Anyway, he was so sleepy during the days up until today, feeding all night. We saw the midwife yesterday on day 5 who said we should be waking him to feed every 2 hours, get him naked, annoy him until he feeds. We did that yesterday (albeit maybe more than every 2 hrs) then yesterday evening whilst my husband was bathing my almost 3 yr old (maybe about 7pm), the baby woke and fed, and fed and fed until about 1am when he was so fussy at the breast, I’d had enough and felt like he’d drunk me dry! I was in tears, so tired, frustrated and depleted. I passed the baby to my husband, who managed to settle him to sleep for a while so I could rest. I realise this is cluster feeding but it didn’t seem like he was getting anything, just us both getting more and more frustrated.
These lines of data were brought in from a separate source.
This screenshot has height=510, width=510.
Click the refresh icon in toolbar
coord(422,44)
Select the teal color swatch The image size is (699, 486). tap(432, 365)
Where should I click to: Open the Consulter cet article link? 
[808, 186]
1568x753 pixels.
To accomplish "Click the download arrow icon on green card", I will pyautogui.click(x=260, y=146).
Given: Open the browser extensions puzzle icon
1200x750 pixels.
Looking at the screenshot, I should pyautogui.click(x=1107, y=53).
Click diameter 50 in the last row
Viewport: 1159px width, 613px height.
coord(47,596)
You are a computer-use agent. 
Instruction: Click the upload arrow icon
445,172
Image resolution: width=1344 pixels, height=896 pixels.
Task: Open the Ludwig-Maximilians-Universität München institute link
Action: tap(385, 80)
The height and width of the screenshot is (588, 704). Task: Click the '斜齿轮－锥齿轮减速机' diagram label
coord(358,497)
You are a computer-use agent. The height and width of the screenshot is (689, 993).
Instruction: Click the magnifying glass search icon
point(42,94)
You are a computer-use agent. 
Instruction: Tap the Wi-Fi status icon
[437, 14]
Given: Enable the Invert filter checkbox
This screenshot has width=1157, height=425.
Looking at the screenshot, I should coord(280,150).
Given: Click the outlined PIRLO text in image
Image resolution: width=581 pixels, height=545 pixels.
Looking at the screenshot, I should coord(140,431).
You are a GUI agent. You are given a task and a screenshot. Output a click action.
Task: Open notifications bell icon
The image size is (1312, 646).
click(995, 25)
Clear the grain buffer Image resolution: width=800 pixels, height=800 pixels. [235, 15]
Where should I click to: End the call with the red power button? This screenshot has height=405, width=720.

This has carried on into today, I feel like there’s no milk there for him. I am engorged, I’ve been massaging the breast, swapping sides and it seems the latch is good. He just doesn’t seem to get the good flow that he started with yesterday evening. He’s on and off like a yo yo, getting so so fussy, hands everywhere, shaking his head, screaming at me. It’s not nice.

It’s taken me a while to write this because he has been so on and off and fussy. It seems he’s had a good amount now because he’s just literally become the most content he’s been all day, and actually fallen sound asleep for one of the first times today.

Anyone else had this, is it normal?
Anything I’m doing wrong?

I struggled to breastfeed my first and supplemented with formula early and pumped etc but I’m reluctant to resort to formula unless I really need to. He’s being weighed again tomorrow and we have some feeding support at the hospital so hopefully get some answers but just thought I’d ask here too.